Content starts

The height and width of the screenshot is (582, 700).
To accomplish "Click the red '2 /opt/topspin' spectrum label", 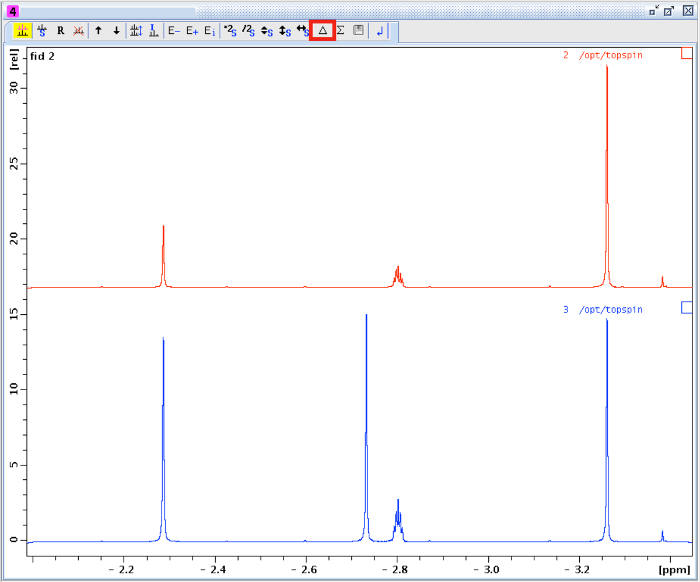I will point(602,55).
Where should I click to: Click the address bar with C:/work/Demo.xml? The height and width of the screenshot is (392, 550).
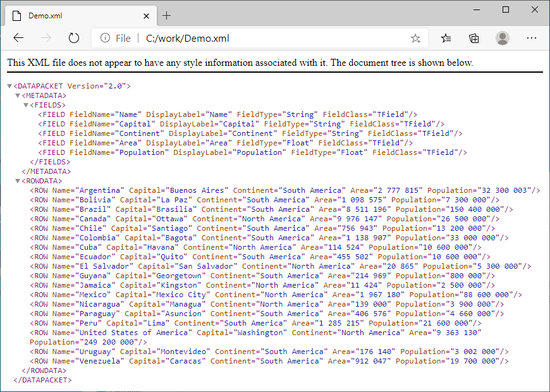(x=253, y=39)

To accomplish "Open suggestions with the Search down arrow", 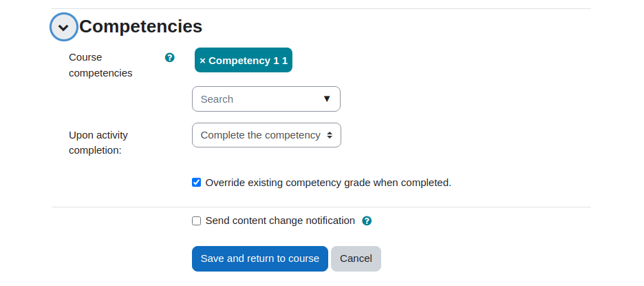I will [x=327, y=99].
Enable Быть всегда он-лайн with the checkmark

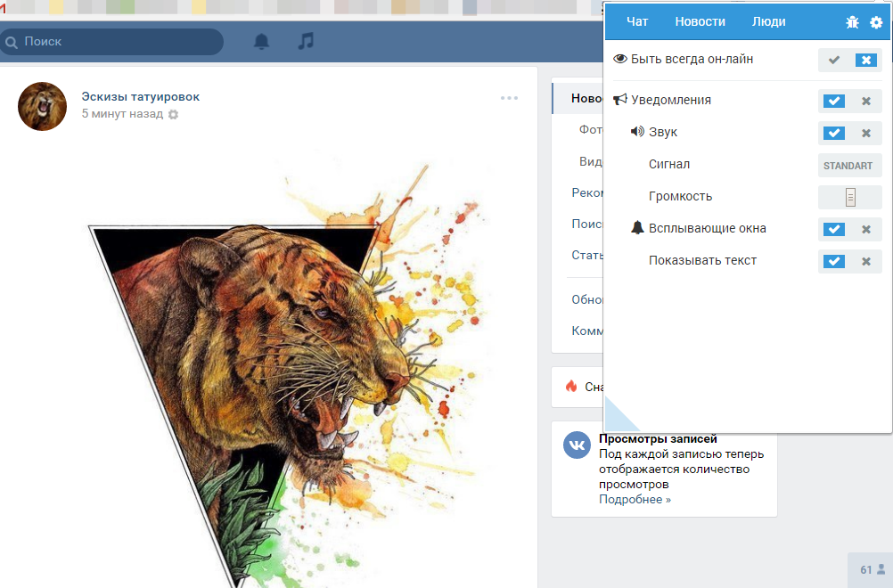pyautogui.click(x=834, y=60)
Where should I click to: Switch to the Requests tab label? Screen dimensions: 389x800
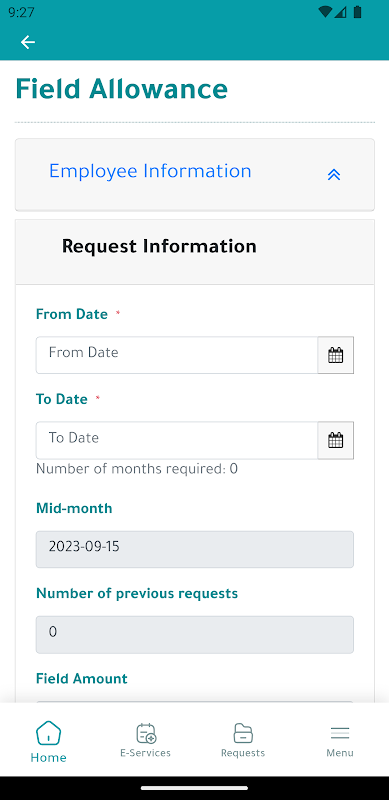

Content ends

* _The task_
Please retype exactly the lines from the line containing "Enable Быть всегда он-лайн with the checkmark" through the final line of the records above, inclusive, leaving out any pictures.

* _Your response_
Enable Быть всегда он-лайн with the checkmark

pyautogui.click(x=834, y=60)
Where should I click to: Switch to the Requests tab label? Screen dimensions: 389x800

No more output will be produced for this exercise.